Roketsan tarafından geliştirilen Tayfun füzesinin test atışı Rize-Artvin Havalimanı'nda başarıyla gerçekleştirildi.
Cumhurbaşkanı Recep Tayyip Erdoğan, Savunma Sanayii Başkanlığı koordinasyonunda ROKETSAN bünyesinde bir dizi füze projeleri yürütüldüğünü kaydetti.
Erdoğan, "Son yaptığımız Tayfun testidir o Yunanlıları çıldırtan. Devam eden süreçte inşallah bu adımlardan bir tanesi ve şimdi onun mesafesini artıracaklar. Yani 561 kilometre filan şu anda menzili bunu daha da uzatmak... Tabii bu 561 kilometre Yunanlıları tamamen Atina bunun menzili içinde diye ürkütmeye başladı, kırmızı alarm verdiler. Cenk ve Gezgin füzeleri gibi daha nicelerinin müjdelerini zamanı geldiğinde vereceğiz." dedi.
Balistik füzeler neden önemli?
Muharebe sahası için büyük öneme sahip balistik füzeler, genellikle denizden/denizaltıdan karaya veyahut karadan karaya atılıyor. Ateşlendikten itibaren parabol bir yörünge izliyor ve çoğunlukla atmosferin sınırını aşarak uzaya çıkıyor. Akabinde ise tekrar yörüngeye girip, yer çekiminden ötürü elde ettikleri o yüksek hızla hedeflerine yöneliyor.
Balistik füzelerin imha edilmesi, atmosfere girdikten sonra elde ettikleri hız sebebiyle çok zor. Bu sebepten ötürü uzayda, yani hedef yönelmeden önce imha edilmeleri gerekiyor. Bunun için de anti-balistik füzeler mevcut ancak onlar da çok yüksek birim maliyete sahipler. Ayrıca uzayda imha edilmeleri için çok gelişmiş sensör ağı gerekiyor. ABD ve Rusya başta olmak üzere oldukça az ülke anti-balistik füze teknolojisine sahip.

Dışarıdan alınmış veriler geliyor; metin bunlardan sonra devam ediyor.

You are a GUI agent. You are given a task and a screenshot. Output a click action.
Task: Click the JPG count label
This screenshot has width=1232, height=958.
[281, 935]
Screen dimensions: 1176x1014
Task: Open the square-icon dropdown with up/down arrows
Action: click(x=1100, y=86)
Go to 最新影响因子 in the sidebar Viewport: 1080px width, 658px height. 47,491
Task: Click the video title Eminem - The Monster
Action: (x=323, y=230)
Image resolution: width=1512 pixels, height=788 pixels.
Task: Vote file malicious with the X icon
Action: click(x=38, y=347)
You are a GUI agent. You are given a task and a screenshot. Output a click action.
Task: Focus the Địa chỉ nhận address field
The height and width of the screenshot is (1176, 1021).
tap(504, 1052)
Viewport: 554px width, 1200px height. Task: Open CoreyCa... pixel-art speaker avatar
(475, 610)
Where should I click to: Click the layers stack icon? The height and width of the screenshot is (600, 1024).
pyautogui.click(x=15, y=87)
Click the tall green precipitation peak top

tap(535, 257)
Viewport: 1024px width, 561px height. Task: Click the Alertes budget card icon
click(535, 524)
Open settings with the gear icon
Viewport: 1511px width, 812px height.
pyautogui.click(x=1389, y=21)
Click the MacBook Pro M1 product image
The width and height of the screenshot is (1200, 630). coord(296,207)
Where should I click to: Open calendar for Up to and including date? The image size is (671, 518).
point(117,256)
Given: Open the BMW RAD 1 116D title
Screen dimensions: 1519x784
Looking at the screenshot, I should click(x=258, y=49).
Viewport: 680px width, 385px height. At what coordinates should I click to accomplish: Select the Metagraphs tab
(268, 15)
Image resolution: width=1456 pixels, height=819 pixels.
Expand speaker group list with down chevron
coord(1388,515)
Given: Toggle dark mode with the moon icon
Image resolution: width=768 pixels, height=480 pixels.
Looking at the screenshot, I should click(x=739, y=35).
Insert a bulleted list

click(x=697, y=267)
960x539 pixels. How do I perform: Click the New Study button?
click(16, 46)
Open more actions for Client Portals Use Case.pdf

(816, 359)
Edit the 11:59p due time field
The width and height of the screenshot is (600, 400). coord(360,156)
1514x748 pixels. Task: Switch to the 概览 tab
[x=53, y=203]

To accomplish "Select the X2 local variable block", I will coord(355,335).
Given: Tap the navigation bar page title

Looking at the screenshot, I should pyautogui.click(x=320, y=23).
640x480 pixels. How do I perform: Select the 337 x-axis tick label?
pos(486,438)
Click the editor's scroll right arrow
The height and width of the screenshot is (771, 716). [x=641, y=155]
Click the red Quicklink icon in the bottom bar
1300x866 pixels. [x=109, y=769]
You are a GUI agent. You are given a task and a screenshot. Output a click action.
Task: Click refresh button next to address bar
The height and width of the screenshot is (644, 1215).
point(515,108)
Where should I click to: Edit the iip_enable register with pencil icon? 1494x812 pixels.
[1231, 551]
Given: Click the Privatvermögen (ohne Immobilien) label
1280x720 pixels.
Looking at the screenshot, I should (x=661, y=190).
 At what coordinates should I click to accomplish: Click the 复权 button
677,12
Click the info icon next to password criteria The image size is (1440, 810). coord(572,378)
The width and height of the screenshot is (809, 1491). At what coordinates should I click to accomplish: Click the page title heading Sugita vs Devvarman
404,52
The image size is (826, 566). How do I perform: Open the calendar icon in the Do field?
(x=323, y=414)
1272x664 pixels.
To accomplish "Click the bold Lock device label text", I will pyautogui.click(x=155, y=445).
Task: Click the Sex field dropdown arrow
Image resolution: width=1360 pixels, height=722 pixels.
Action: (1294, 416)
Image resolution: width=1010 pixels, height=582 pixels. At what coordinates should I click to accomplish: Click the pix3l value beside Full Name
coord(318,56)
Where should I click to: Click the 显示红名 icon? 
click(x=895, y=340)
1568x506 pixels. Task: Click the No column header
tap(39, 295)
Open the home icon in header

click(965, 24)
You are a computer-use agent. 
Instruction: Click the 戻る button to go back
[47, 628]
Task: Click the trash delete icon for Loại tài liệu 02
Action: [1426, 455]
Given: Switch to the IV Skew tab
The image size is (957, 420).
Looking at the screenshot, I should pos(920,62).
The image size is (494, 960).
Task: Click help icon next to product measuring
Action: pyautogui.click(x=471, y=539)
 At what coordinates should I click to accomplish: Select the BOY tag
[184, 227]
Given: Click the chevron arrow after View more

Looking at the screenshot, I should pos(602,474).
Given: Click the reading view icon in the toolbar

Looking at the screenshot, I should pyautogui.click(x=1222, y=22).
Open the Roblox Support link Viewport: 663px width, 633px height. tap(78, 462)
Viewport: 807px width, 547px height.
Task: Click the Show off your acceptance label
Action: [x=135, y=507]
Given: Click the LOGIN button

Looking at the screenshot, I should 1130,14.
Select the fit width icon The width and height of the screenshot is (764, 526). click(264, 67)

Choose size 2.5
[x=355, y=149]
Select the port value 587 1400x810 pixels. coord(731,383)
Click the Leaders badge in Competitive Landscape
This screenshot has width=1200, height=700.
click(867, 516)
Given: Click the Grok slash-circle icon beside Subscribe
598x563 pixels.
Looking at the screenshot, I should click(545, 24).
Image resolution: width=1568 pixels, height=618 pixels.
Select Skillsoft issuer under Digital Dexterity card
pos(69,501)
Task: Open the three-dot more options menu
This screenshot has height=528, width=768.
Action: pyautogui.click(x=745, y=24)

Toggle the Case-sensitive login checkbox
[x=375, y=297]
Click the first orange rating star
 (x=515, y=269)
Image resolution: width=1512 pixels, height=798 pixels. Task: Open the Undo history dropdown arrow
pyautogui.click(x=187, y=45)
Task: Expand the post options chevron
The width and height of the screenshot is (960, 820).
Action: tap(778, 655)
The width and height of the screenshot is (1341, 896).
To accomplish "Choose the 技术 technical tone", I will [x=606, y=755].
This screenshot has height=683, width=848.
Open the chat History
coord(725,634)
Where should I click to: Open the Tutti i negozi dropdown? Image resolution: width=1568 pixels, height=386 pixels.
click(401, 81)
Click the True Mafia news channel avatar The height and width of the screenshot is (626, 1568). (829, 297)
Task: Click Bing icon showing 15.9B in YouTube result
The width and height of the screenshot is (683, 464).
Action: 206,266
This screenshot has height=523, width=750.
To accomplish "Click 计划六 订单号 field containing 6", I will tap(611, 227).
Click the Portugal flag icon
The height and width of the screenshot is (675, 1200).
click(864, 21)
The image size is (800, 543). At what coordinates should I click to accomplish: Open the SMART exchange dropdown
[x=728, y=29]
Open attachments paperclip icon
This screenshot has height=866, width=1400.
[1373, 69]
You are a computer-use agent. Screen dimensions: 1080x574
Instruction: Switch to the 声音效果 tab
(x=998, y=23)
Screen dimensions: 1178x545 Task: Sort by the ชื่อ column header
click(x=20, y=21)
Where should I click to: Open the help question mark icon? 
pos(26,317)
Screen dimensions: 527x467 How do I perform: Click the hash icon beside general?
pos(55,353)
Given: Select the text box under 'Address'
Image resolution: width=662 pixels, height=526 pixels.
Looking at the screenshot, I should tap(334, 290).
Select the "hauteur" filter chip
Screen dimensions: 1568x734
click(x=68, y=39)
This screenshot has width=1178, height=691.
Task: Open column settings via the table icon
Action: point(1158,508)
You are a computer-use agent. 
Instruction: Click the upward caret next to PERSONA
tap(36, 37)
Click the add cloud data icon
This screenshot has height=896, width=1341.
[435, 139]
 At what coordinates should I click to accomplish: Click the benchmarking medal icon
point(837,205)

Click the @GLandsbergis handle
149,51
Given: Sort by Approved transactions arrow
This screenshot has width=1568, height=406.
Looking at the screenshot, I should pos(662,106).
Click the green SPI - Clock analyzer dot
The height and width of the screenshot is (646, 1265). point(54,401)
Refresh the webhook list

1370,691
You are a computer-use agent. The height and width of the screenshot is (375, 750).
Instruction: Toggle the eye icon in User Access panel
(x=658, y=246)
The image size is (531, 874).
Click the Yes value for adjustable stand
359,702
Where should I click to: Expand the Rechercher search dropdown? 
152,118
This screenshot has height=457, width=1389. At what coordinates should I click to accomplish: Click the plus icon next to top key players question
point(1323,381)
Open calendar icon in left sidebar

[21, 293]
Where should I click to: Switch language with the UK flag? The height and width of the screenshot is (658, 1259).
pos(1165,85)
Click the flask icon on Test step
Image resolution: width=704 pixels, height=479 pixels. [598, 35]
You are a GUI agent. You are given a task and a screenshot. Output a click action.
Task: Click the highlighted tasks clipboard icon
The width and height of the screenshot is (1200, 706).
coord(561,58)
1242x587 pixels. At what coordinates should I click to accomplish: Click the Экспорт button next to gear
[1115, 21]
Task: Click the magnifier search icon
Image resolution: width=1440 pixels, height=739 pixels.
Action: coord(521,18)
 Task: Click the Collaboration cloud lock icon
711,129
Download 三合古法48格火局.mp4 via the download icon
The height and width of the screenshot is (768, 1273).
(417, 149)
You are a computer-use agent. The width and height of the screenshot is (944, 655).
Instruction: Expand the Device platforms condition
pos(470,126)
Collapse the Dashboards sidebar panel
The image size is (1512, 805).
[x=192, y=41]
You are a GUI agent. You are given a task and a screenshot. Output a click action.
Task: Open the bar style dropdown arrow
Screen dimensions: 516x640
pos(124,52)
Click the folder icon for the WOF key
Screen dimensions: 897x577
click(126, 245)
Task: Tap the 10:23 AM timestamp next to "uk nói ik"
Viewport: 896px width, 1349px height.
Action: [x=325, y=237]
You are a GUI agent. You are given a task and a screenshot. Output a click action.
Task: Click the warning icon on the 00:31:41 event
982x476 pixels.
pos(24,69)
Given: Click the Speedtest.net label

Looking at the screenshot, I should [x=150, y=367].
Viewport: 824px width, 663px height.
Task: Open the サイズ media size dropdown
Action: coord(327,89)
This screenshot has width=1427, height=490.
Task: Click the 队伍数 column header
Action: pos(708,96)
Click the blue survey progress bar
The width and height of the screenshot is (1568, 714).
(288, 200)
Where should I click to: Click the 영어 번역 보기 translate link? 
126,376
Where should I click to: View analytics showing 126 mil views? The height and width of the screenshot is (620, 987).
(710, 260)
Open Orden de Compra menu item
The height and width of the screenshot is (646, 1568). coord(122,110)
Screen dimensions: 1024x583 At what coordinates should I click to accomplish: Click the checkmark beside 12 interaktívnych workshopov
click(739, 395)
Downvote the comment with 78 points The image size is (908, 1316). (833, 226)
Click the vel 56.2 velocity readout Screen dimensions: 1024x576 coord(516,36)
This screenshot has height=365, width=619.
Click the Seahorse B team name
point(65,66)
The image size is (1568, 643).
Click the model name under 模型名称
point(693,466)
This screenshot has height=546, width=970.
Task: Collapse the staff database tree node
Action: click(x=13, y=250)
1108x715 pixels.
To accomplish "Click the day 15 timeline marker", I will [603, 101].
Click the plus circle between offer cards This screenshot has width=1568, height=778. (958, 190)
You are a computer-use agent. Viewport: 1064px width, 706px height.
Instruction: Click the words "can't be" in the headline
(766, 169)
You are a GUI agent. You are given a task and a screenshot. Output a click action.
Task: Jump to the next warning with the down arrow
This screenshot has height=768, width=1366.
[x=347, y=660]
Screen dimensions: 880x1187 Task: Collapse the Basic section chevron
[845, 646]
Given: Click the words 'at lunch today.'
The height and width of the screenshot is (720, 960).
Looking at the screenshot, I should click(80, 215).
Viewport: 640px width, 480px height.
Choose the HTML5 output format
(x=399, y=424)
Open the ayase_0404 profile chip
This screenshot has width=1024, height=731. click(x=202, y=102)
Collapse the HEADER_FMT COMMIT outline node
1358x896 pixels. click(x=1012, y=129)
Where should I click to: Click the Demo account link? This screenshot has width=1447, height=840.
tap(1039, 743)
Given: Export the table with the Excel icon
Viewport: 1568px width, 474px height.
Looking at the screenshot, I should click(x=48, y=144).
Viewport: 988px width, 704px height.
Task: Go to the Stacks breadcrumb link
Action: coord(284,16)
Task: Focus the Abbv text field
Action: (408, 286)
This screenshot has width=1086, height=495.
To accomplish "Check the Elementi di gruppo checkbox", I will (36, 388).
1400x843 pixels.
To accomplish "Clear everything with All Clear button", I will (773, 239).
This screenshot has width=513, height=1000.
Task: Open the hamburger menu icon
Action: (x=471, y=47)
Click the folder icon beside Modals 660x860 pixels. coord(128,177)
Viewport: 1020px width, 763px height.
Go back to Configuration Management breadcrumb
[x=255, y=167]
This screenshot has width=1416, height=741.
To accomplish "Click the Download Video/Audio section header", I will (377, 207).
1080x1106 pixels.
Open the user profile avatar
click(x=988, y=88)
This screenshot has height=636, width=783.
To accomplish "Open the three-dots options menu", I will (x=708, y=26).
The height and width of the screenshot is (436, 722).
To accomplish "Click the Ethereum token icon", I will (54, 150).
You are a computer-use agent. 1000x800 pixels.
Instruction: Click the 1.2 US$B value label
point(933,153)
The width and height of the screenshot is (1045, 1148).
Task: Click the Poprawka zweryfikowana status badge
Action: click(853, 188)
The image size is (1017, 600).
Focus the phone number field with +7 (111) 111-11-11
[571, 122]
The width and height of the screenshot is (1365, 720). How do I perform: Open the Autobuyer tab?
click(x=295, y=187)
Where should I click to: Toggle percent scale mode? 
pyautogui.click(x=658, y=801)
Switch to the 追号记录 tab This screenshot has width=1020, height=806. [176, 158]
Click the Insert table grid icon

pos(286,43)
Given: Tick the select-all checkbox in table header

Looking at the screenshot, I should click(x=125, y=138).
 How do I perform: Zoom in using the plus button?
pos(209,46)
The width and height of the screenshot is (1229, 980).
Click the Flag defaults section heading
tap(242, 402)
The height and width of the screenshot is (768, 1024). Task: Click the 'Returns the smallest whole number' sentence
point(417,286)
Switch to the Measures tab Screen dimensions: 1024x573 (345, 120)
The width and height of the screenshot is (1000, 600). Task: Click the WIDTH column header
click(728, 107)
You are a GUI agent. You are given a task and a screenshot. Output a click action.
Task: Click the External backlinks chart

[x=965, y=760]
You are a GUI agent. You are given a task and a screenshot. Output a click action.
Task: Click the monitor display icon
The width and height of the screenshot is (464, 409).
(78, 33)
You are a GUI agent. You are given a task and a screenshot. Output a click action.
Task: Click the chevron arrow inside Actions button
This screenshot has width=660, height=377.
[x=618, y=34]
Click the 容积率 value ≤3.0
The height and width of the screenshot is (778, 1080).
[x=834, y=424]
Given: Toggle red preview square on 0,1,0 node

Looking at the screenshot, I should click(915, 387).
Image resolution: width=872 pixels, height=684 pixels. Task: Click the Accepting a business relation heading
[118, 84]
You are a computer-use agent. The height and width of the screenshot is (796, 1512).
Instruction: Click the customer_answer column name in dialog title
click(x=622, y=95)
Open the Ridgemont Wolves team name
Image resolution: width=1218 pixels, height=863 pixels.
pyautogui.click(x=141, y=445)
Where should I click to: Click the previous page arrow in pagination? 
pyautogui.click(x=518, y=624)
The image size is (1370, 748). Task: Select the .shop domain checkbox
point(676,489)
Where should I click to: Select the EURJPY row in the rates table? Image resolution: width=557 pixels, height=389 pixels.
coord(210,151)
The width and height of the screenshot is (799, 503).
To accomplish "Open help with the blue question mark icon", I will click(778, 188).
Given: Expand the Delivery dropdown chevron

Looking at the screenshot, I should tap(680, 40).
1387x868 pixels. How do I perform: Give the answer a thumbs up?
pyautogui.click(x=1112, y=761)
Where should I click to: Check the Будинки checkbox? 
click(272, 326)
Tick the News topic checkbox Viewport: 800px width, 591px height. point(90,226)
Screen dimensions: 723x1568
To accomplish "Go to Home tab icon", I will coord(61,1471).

Türkiye’nin böyle bir füzeye sahip olması ne anlama geliyor?
Türk Silahlı Kuvvetleri envanterinde halihazırda Tayfun'un muadili bir füze bulunmuyor. Savunma Sanayii araştırmacısı Anıl Şahin, bu konuya dikkat çekerek, "SRBM sınıfındaki bir füze, özellikle Batı ve Doğu bölgelerimize yönelik caydırıcılığımız açısından stratejik öneme sahip. Yunanistan ve Suriye ile İran’ın önemli bir kısmı Tayfun kapsama alanı içerisinde olacak" dedi.
Türkiye'nin bulunduğu bölge için bu tarz uzun menzilli mühimmat geliştirmenin bir tercih değil zorunluluk olduğunu aktaran Şahin, şunları söyledi:
"İran’ın elinde benzer füzeler var. Suriye’de de SCUD Füzeleri bulunduğu biliniyor. TAYFUN: Sahadaki dengeler sil baştan Ermenistan’da Iskander füzeleri mevcut. Yine Yunanistan’da SCALP-EG tarzı seyir füzeleri bulunuyor. Şimdi bizim de bu tarz tehditlere karşı elimizde bir caydırıcılık unsuru var. Tüm bunları alt alta koyduğunuzda TAYFUN’un sahadaki dengeleri sil baştan yapacak potansiyelde bir ürün olduğu çok açık. Burada en kritik husus; bölgemizde ülkelerin İran hariç tamamına yakını bu tarz füzelerde yurt dışına bağımlı. Biz tamamen kendi imkanlarımızla geliştirdik. Bu oldukça değerli bir ayrım."